- Document text -
--- START ---

Over time, email security has strengthened, and continues to improve. Most cloud-based email services offer built-in security features, making them an attractive option for businesses. But basic measures like secure email gateways (SEG) and anti-spam filters are no longer sufficient. Attackers are too savvy, their methods too complex.

Take phishing, for example. Given its sheer scope, phishing remains a persistent, significant threat: there are 10 common types of phishing attacks and 13 different techniques in use today. The success rate for these attacks is high simply because they rely largely on social engineering techniques and will invariably find a naïve human target. The impacts of these attacks have been made more damaging by malware, and more financially devastating by ransomware.

The unfortunate reality is that the perpetrators of email attacks will always develop new and better attack methods. They’re on offense… which means you will always be on defense.

--- END ---

- Questions on the material -
A - In the email security passage, rewrite the part from "Take phishing, for" up to and including "be on defense.", using "extortion software" in place of "ransomware".
B - Write the next few sentences of the email security passage, following on from its last line.

- Data under study -

--- START ---

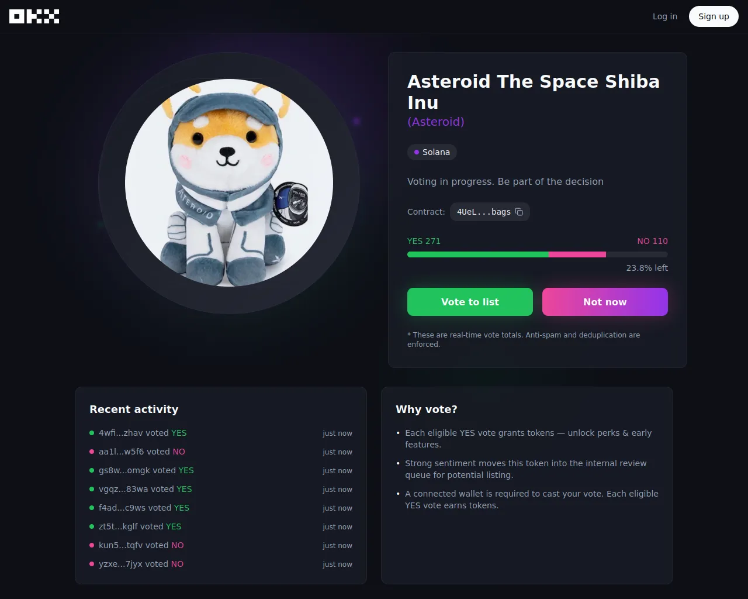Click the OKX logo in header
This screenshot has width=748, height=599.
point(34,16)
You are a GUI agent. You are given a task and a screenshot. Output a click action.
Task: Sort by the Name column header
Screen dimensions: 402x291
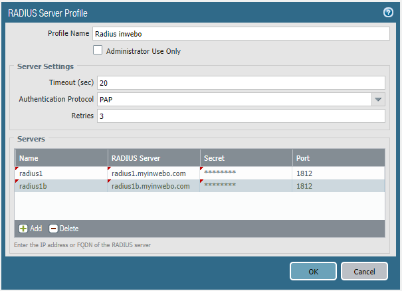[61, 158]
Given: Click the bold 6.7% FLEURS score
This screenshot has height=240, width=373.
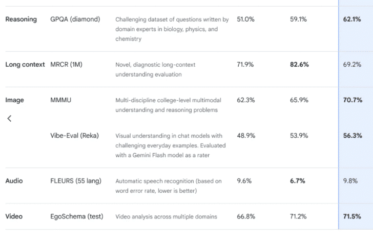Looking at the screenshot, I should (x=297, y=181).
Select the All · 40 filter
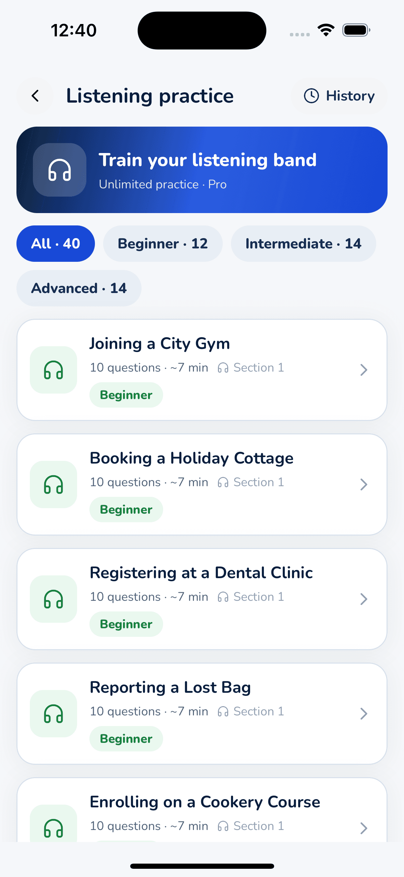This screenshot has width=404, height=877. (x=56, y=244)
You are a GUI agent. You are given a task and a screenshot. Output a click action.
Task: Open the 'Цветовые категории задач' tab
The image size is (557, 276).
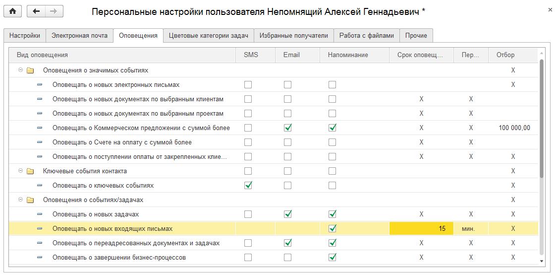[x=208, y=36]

--- END ---

- Answers by item -
A -
Take phishing, for example. Given its sheer scope, phishing remains a persistent, significant threat: there are 10 common types of phishing attacks and 13 different techniques in use today. The success rate for these attacks is high simply because they rely largely on social engineering techniques and will invariably find a naïve human target. The impacts of these attacks have been made more damaging by malware, and more financially devastating by extortion software.

The unfortunate reality is that the perpetrators of email attacks will always develop new and better attack methods. They’re on offense… which means you will always be on defense.

B -
Defensive tools are imperative of course; you must not consider scaling back traditional methods of protection. But as new threats and attack methods emerge, more robust security measures are needed – and these are not always based in technology.

People Are the Weakest Link

In its 2020 Data Breach Investigations Report, Verizon found that a significant number of breaches were caused by credential theft, human errors, and social attacks. The common denominator in these attacks? The end users. From multinational enterprises to mom-and-pop shops, people represent one of the greatest vulnerabilities to any organization. And email is an increasingly common way cybercriminals get in.

That is why, as you design your email defense strategy, a crucial element involves shoring up and continually cultivating user awareness – i.e., ensuring users are not only aware of the dangers lurking in their inboxes, but that instead of the abundant trust noted above, they develop a healthy distrust of email content.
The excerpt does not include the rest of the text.